Something suddenly dawned on her. “You’re expecting someone else to come out here. The one from the Building.”

“It’s a thought,” he said. “You and Todd make your rounds and then get back here undercover.”

 

 

 

SEVENTY–THREE

 

Minoru moved from the Hay-Adams downtown to a Holiday Inn Express just off the interstate outside of Rockville. It was about five miles from the CIA’s safe house, and making it out to Dulles afterward would be simple. Lavrov showed up with a small duffle bag, and some equipment in a panel van just before seven in the evening.

“My operators will be here in a couple of hours,” he said. “Have you spoken to the colonel about my request for more money?”

“He’s agreed to pay whatever you want, provided you and your people do the job and get out clean.”

“What guarantee do I have that you even called him?”

“None,” Minoru replied. “Now come look at the images I took from the air, and tell me about your men so that we can devise a plan that will work.”

The camera was a good one with a large LCD screen, and the ability to pan left or right and up or down and to zoom in for more detail.

The four men coming from New York worked for the Russian mafia out of Brighton Beach and Newark as enforcers. Whenever Lavrov needed some muscle to convince a business client to see things his way he called on one or more of them.

“They’re reliable and damned good,” he said.

“Do they trust you?”

“Completely.”

“Too bad for them,” Minoru said. He had spotted a narrow dirt track about two hundred meters from the driveway and had taken several pictures of it and the terrain above the house. He brought the images up on the screen one at a time. “We’ll get off the highway
here, and come by foot from the hills behind the house once it gets dark.”

“Why not wait until just before dawn, they might be sleeping by then?”

“Because that’s what they’ll be expecting,” Minoru told him patiently. “If we hit them in the early evening, chances are no one will suspect that anything has happened until the next morning.

“Fair enough,” Lavrov said.

“What equipment did you bring?”

“AK-47s. It’s old stuff, plus night vision oculars, and encrypted earpieces. My people will be carrying their own pistols.”

“What did you bring for you and me?” Minuro asked.

Lavrov opened the duffle bag and pulled out a 9 mm Beretta 92F, two extra fifteen-round box magazines, and a Kevlar silencer. He laid all of it on the desk. “I have the same. For afterward. I figure that the house is far enough off the road that no one will hear the AKs. But when the job is done and we start the second phase it wouldn’t do to make too much noise.”

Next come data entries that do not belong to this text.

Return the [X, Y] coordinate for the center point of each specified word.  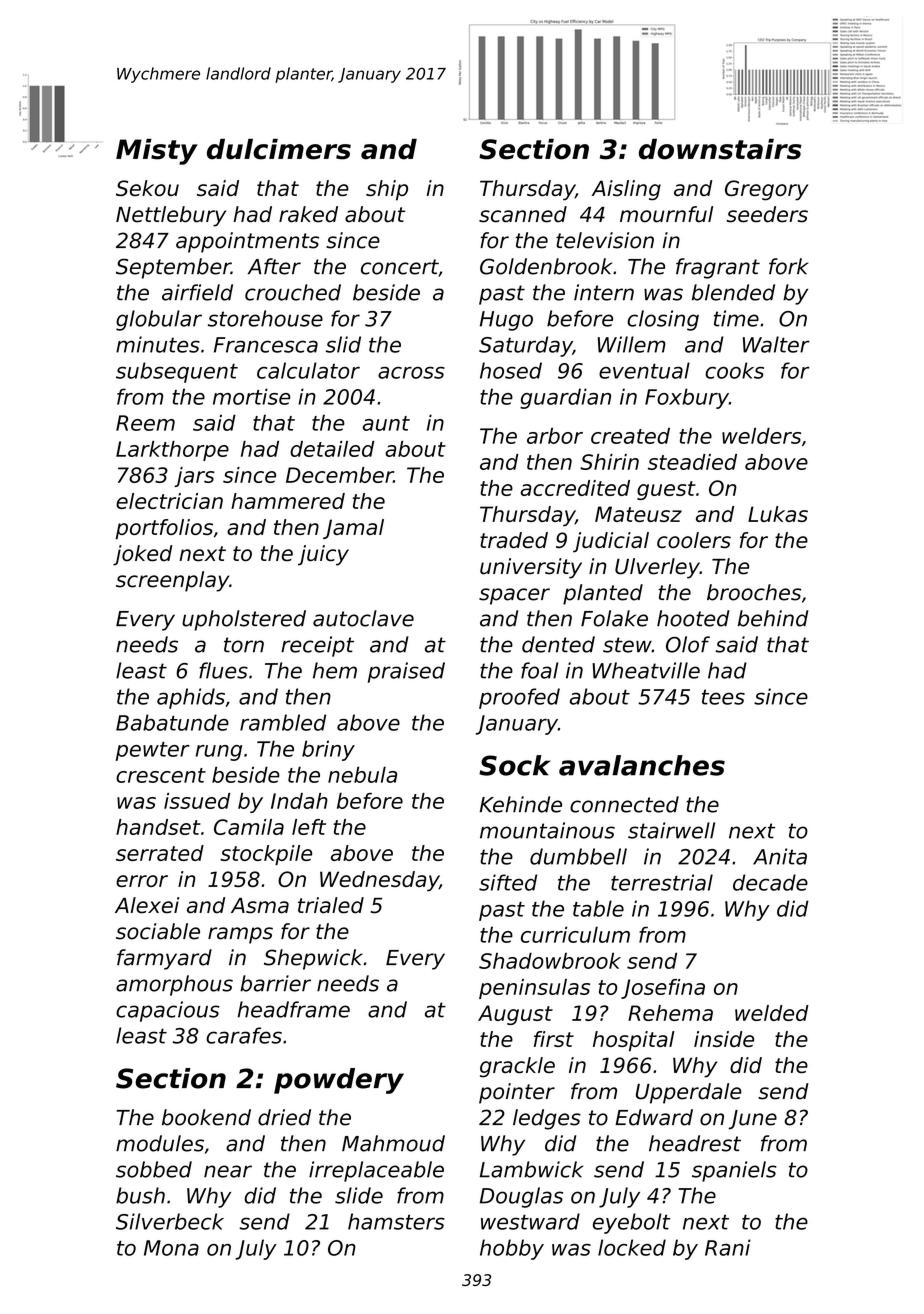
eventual [644, 370]
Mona [171, 1248]
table [598, 908]
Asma [260, 905]
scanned [523, 214]
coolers [694, 540]
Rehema [670, 1013]
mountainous [547, 830]
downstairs [720, 149]
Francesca [266, 345]
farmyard [164, 959]
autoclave [363, 618]
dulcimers [279, 149]
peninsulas [534, 989]
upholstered [244, 620]
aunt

“You’ve thought of everything,” Minoru said, handling the reliable Italian-made pistol.

“I always try to be thorough.”

Minoru looked up and smiled. “Alexandar said as much.” He picked up the camera and studied the image of the hillside above the house. “Your four operators will take the house from the rear once you and I have made our way around to the front. They’ll go in first with a lot of noise—”

“While we wait in ambush to see what develops,” Lavrov finished it. “But won’t they call for help?”

“Not until it’s too late. Alexandar thinks that they know someone’s coming. It’s why McGarvey’s alone out there with the woman. He’s hoping to spring his own trap. But like I said earlier, there’s a possibility we’ll have help from inside.”

Lavrov was worried. “The bastard’s got a hell of a reputation.”

“Not against six of us,” Minoru said. “And we’ll have another advantage. He’ll want to keep at least one of us alive, while we won’t have the same consideration.”

Lavrov grinned for the first time. “It’s you who’s thought of everything.”